(Given text):
Cvsplot v1.7.4

Cvsplot is used for collecting statistics from CVS controlled files.
Simple statistics such as how the total number of files and lines of
code change against time.  It runs under any flavour of UNIX, and
under Windows (assuming Perl from http://www.activestate.com is
installed).

A simple invocation would be:

cvsplot.pl -cvsdir :ext:cvsbox:/usr/local/cvsroot -rlog product \
           -linedata linedata.txt -filedata filedata.txt

Note, if using perl 5.8, the DateManip module contains characters that
are non UTF-8 characters.  All invocations of cvsplot.pl should be
done with the LANG environment variable set to "C".  With the bash
shell, this would be:

LANG=C cvsplot.pl ...

I have been told this is no longer necessary with DateManip version
5.42 and above.

The above command effectively retrieves cvs history information for
all CVS controlled files in the "product" module from the CVS
repository.  The -cvsdir argument is the same as the CVSROOT
environment variable.  The results are stored into the linedata.txt
and filedata.txt files in a simple text format.  Each line consists of
a data point (corresponding to a CVS commit), which includes the date
of the commit, and the corresponding number.

For linedata.txt, this number represents the total number of lines
for active files that exist in the repository up until that date.  For
filedata.txt, this represents the total number of files that exists in
the repository up until that date.  Note files which have been
indicated as binary to CVS are ignored.

If the period of interest is well defined, then it is possible to trim
the statistics reported by optionally specifying start and/or end
dates.  For example, if we are only interested in statistics starting
from the 28th March, 2001, then the following can be entered:

cvsplot.pl -cvsdir /usr/local/cvsroot -rlog product -linedata linedata.txt \
           -filedata filedata.txt -start "28th March, 2001"

The -end option is used to specify the final date, for example:

cvsplot.pl -cvsdir /usr/local/cvsroot -rlog product -linedata linedata.txt \
           -filedata filedata.txt -start "28th March, 2001" \
           -end "2nd May, 2001"

(Dataset content):
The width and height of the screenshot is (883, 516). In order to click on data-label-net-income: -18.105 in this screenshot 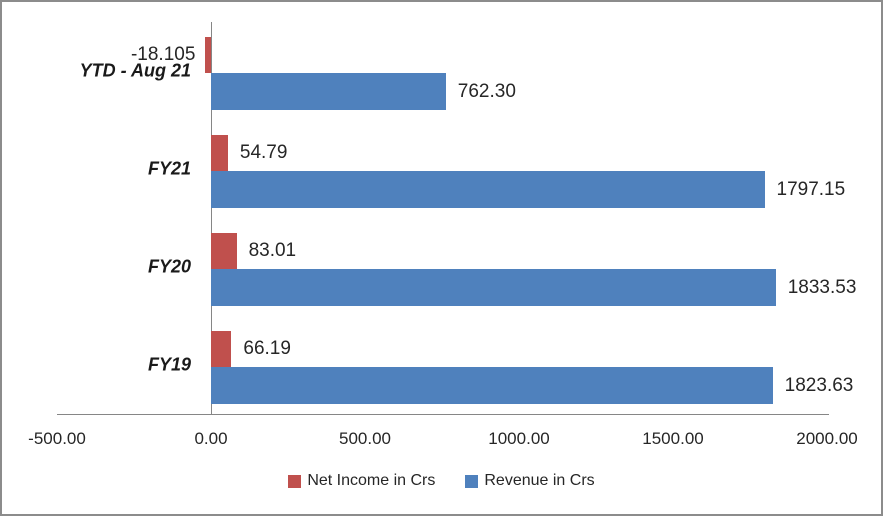, I will do `click(163, 54)`.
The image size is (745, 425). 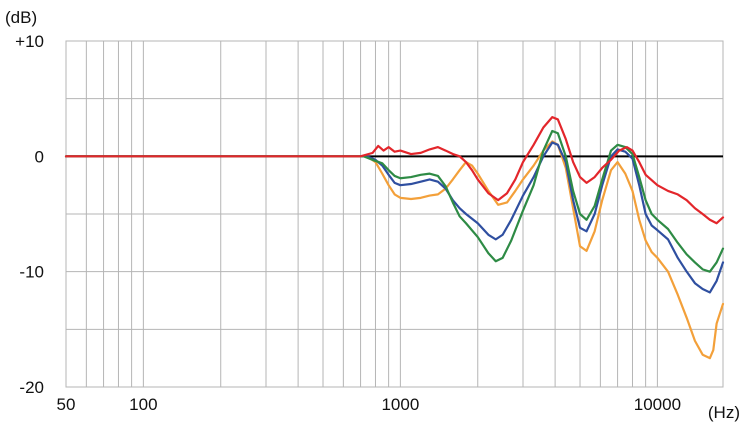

(Problem set):
[1] Duplicate the passage of the Cvsplot text starting with "Note, if using" and going on through "LANG=C cvsplot.pl ...", with no changes.
[2] Please pick up the Cvsplot text after its last sentence and continue it.

(Replies):
[1]
Note, if using perl 5.8, the DateManip module contains characters that
are non UTF-8 characters.  All invocations of cvsplot.pl should be
done with the LANG environment variable set to "C".  With the bash
shell, this would be:

LANG=C cvsplot.pl ...

[2]
The date formats supported are very flexible, as the Date::Manip perl
module is used for date parsing and manipulation.  The above command
could have also been expressed as:

cvsplot.pl -cvsdir /usr/local/cvsroot -rlog product -linedata linedata.txt \
           -filedata filedata.txt -start "2001/03/28" \
           -end "2001/05/02"

It is possible to specify filesets in order to restrict what statistics
are generated.  For example, assuming we are only interested in C
files, header files and java files, the following command could be
specified:

cvsplot.pl -cvsdir /usr/local/cvsroot -rlog product -linedata linedata.txt \
           -filedata filedata.txt -include '\.java$' -include '\.c$' \
           -include '\.h$'

The argument given to the -include option is in the syntax of a perl
regular expression.  To avoid shell expansion, single quotes must be
used.  It is also possible to specify files that should not be
included.  Assuming we are interested in java and C files, but don't
want to run statistics down the "kernel" sub-directory, then the
following command could be issued:

cvsplot.pl -cvsdir /usr/local/cvsroot -rlog product -linedata linedata.txt \
           -filedata filedata.txt -exclude '^kernel' \
           -include '\.java$' -include '\.c$' -include '\.h$'

The order of the -exclude and -include options is important.
Whenever cvsplot examines a file, it runs through the list of -exclude
and -include options in the order specified on the command line.  If
the filename matches a -exclude option, it is skipped.  If a filename
matches a -include option, it includes the file when collecting
statistics.  If no -include or -exclude options have been specified,
then the default behaviour is to include all files.  If -include or
-exclude options have been specified, and a file doesn't match any of
the include or exclude patterns, then it is *not* included when
collecting statistics.

The -include and -exclude options and semantics were based on the
--include and --exclude options from rsync.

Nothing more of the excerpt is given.